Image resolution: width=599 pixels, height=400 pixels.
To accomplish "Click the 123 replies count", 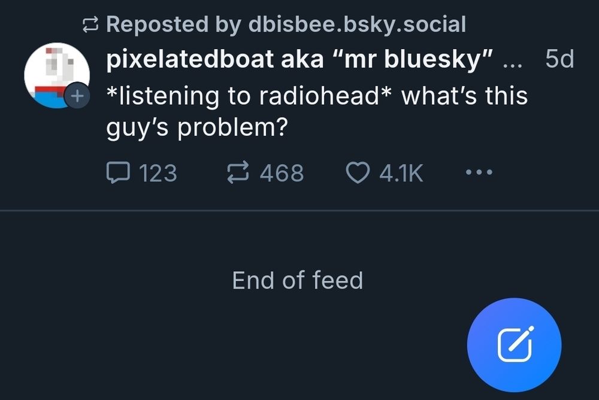I will (x=158, y=173).
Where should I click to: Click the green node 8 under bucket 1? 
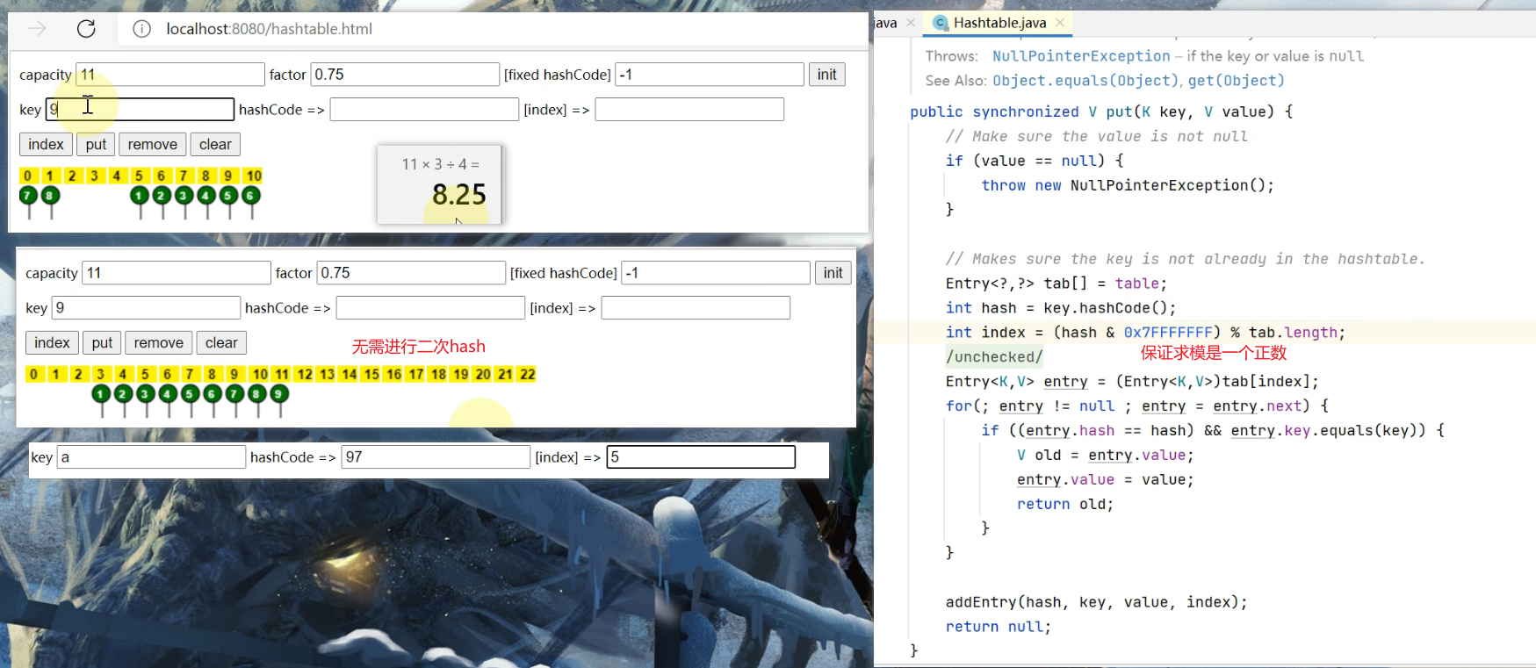(51, 195)
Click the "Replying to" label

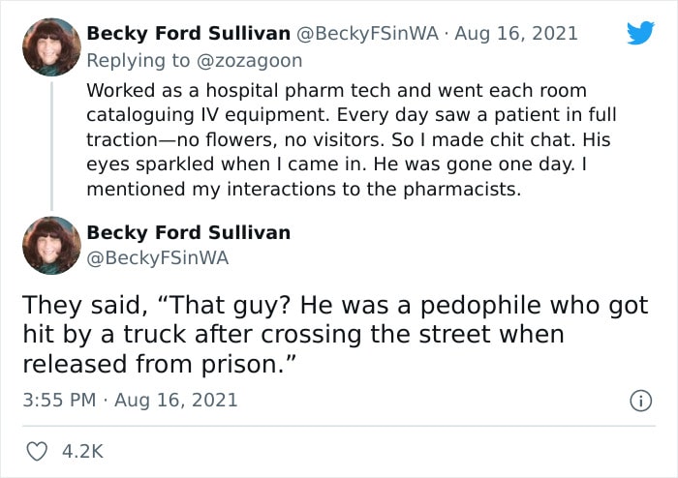pyautogui.click(x=138, y=60)
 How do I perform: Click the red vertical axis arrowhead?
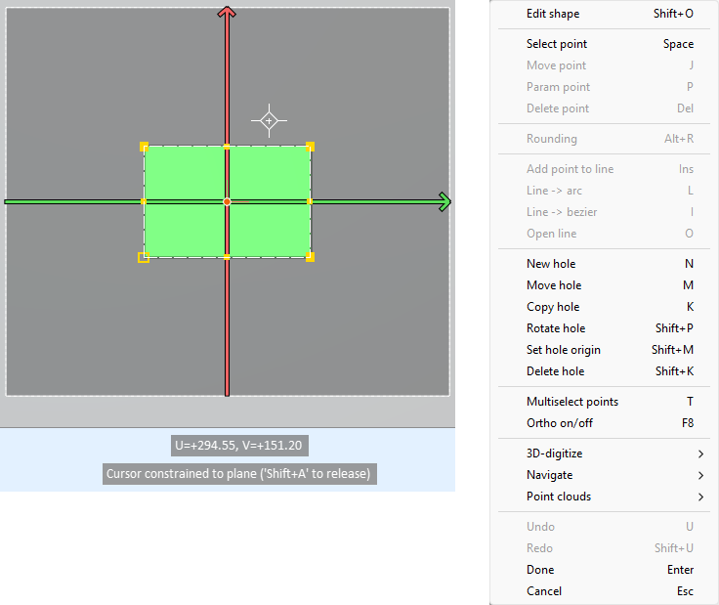[x=227, y=12]
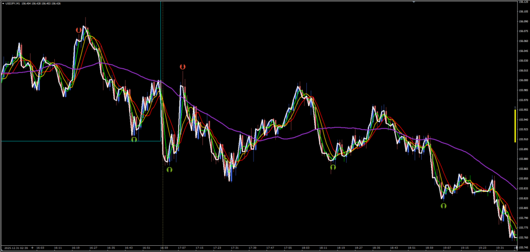The image size is (530, 252).
Task: Click the 17:07 time axis label
Action: tap(183, 248)
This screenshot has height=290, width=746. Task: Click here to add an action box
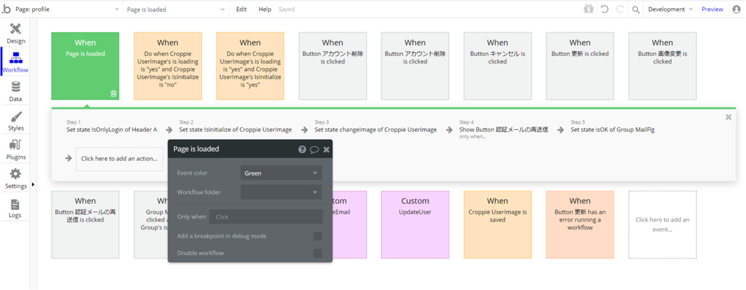(119, 158)
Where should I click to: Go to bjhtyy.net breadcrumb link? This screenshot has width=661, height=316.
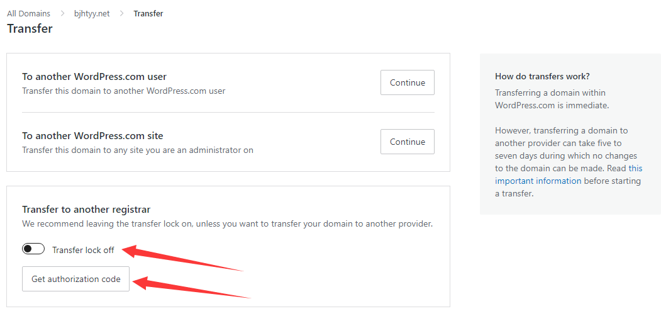point(92,13)
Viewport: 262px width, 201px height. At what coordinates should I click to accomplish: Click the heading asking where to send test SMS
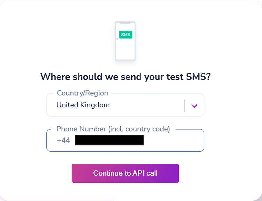tap(125, 77)
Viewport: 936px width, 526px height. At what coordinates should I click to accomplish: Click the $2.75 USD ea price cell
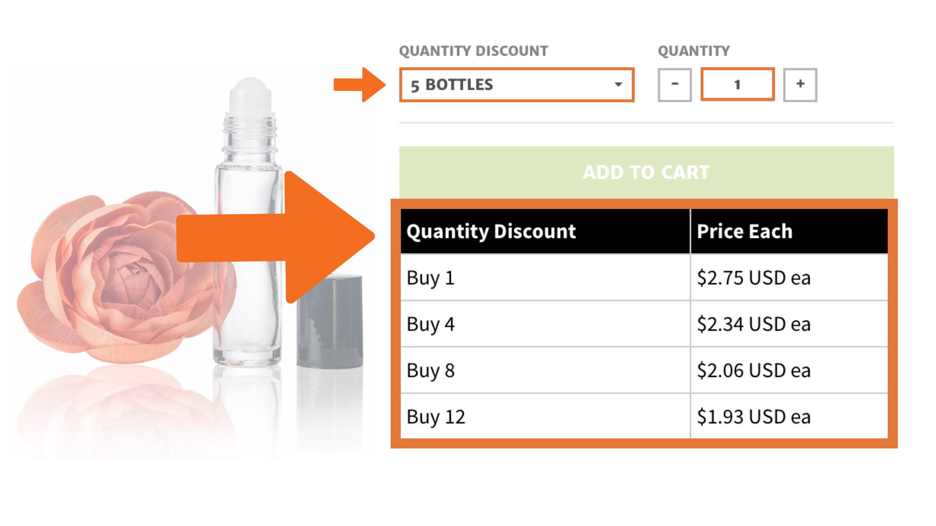[789, 278]
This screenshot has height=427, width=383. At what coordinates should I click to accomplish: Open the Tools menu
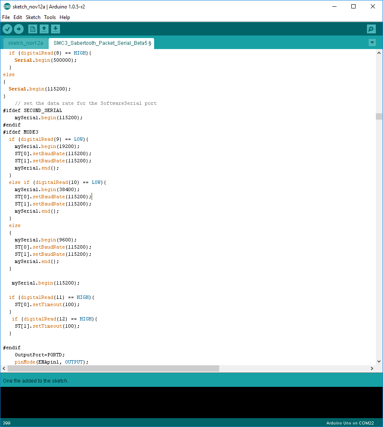[50, 17]
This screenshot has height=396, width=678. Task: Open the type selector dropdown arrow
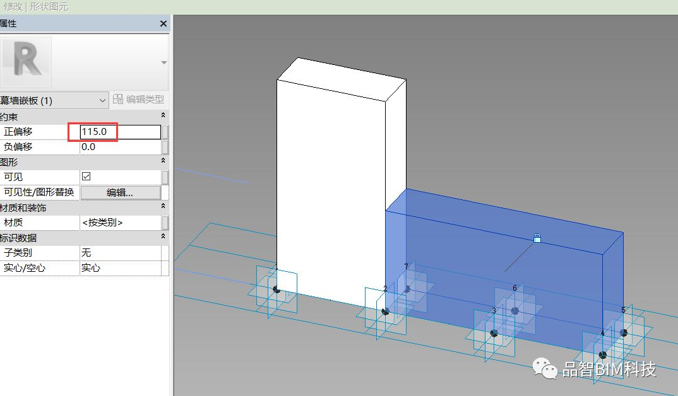[164, 62]
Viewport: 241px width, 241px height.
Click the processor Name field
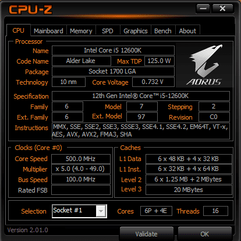pyautogui.click(x=113, y=51)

● Directions for this task
Your task is to retype exactly, and only, the lines from the one that holds "This screenshot has height=290, width=746." through the end of the listing, both end lines included, without any pictures.

● Response to this exercise
This screenshot has height=290, width=746. Task: Click here to add an action box
(119, 158)
Where should I click to: Go to bjhtyy.net breadcrumb link? This screenshot has width=661, height=316.
point(92,13)
Viewport: 262px width, 201px height. At what coordinates should I click to accomplish: Click the heading asking where to send test SMS
tap(125, 77)
Viewport: 936px width, 526px height. At what coordinates should I click to accomplish: Click the $2.75 USD ea price cell
[789, 278]
This screenshot has height=427, width=383. At what coordinates should I click to accomplish: Open the Tools menu
[50, 17]
This screenshot has height=396, width=678. Task: Open the type selector dropdown arrow
[164, 62]
Viewport: 241px width, 241px height.
Click the processor Name field
pyautogui.click(x=113, y=51)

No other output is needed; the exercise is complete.